▸ **Task directions**:
Working through the lines below, return each one that holds "agent".

Records from a dataset
=======
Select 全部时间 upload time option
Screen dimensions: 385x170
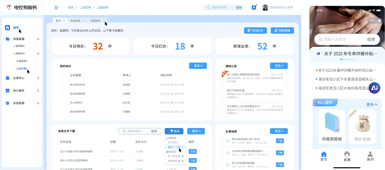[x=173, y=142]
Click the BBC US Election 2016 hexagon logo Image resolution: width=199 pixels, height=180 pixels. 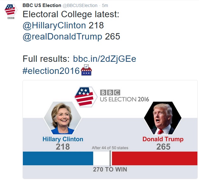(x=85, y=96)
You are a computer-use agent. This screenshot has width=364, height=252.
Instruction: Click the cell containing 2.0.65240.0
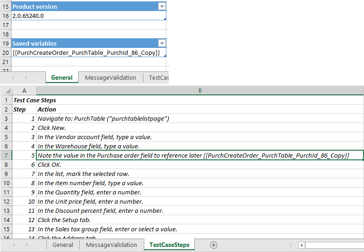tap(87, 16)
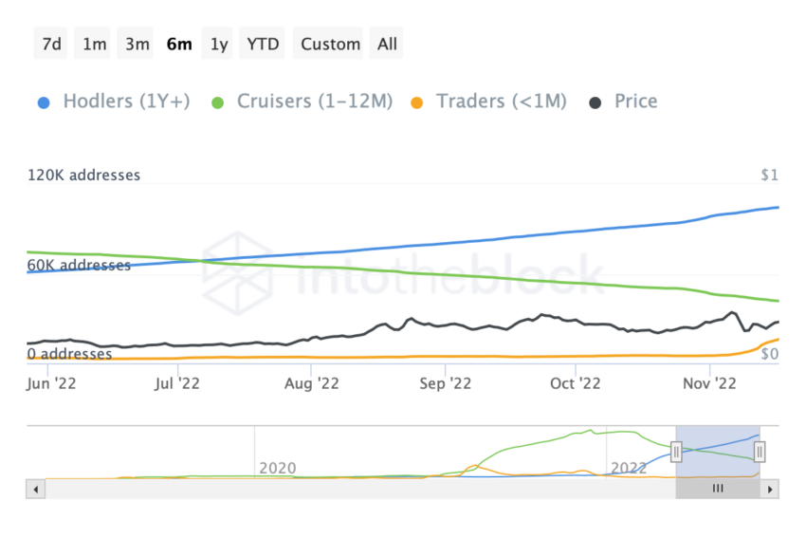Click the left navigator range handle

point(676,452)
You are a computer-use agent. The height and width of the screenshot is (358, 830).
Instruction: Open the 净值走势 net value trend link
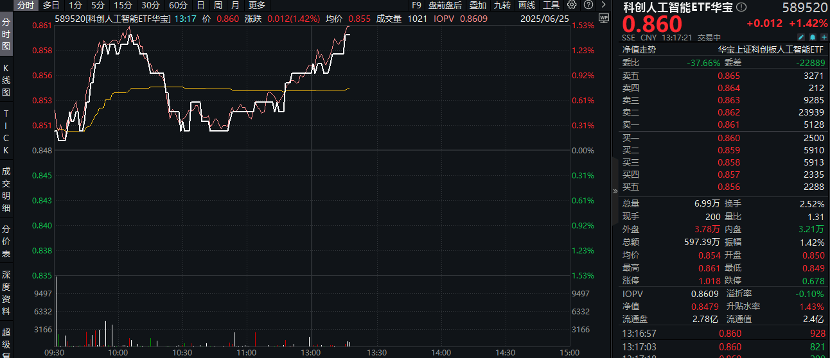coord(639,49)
=======
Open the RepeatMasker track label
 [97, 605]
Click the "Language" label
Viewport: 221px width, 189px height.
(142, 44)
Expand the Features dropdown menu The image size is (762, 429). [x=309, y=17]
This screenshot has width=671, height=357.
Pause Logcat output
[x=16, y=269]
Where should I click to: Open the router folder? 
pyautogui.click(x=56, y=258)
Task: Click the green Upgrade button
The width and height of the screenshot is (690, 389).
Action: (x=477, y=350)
=======
▸ **Output for this exercise**:
You are a computer-use agent. This screenshot has width=364, height=252.
You are a computer-use agent. The height and width of the screenshot is (358, 830).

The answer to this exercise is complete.